Anya memegang tangannya erat-erat. “Aku tidak percaya pada awalnya,” katanya. “Aku pikir cinta terlalu kompleks untuk direduksi menjadi algoritma. Tapi sekarang aku mengerti. TouchSync bukan tentang memaksakan cinta, tapi tentang membuka pintu untuk kemungkinan. Ini tentang menemukan seseorang yang jiwanya beresonansi dengan jiwa kita.”
Ethan tersenyum. “Dan terkadang, semua yang dibutuhkan hanyalah satu sentuhan untuk menyadari itu.”

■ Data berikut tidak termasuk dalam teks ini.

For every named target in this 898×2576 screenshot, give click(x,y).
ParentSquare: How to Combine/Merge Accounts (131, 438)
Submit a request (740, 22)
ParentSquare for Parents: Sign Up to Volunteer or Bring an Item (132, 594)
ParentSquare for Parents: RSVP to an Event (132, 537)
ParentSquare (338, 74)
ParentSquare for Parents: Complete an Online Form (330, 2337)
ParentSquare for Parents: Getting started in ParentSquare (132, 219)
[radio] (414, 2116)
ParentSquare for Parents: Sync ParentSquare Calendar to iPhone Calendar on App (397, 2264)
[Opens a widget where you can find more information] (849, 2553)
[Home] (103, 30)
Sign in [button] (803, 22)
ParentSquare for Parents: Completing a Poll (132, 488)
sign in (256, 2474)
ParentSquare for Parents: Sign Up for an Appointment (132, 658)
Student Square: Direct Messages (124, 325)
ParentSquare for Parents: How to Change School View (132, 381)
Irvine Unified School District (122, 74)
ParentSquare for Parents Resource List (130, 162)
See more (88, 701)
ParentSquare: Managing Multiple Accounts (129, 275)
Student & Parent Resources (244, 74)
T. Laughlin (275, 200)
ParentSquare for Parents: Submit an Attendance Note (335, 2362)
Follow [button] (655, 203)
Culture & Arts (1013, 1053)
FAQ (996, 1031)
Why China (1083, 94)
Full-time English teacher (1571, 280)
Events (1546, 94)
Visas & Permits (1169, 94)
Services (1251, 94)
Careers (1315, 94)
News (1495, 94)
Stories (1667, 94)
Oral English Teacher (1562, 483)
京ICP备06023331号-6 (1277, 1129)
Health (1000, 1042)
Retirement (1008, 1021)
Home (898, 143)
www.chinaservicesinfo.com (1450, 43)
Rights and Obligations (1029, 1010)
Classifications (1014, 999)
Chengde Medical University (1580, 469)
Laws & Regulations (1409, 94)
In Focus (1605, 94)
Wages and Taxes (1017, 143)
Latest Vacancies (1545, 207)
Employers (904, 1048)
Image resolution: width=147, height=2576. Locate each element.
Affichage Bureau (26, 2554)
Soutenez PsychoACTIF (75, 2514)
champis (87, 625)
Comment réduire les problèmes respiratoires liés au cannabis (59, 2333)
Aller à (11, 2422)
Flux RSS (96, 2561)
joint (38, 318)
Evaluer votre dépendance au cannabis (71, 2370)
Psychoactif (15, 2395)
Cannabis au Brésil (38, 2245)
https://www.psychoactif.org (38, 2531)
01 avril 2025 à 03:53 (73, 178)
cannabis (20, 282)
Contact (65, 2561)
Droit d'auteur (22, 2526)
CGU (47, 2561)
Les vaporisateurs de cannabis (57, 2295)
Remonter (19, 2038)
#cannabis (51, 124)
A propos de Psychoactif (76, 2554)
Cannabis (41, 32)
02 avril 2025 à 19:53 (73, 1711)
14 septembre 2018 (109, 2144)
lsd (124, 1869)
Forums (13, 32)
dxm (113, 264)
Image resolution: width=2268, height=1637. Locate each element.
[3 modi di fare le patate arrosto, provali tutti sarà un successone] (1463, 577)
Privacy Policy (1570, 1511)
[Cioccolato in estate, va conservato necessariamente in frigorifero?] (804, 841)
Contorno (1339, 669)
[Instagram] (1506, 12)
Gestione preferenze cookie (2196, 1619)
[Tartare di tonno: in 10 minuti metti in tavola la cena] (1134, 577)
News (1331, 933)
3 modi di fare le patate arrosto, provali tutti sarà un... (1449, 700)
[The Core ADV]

Anya mengangguk, air mata berlinang di matanya. Ia tahu bahwa perjalanan mereka baru saja dimulai. Tapi ia juga tahu, dengan kepastian yang mendalam, bahwa ia telah menemukan belahan jiwanya. Algoritma mungkin telah mempertemukan mereka, tapi sentuhan – sentuhan yang tulus, penuh kasih, dan tanpa syarat – yang telah mengikat hati mereka selamanya. Ia menemukan cinta bukan hanya di dalam kode, tapi juga di dalam sentuhan hangat dari jari-jari yang saling bertautan. Kisah Anya membuktikan bahwa teknologi, betapa pun canggihnya, hanyalah alat. Yang terpenting adalah hati manusia, dan kemampuannya untuk mencintai.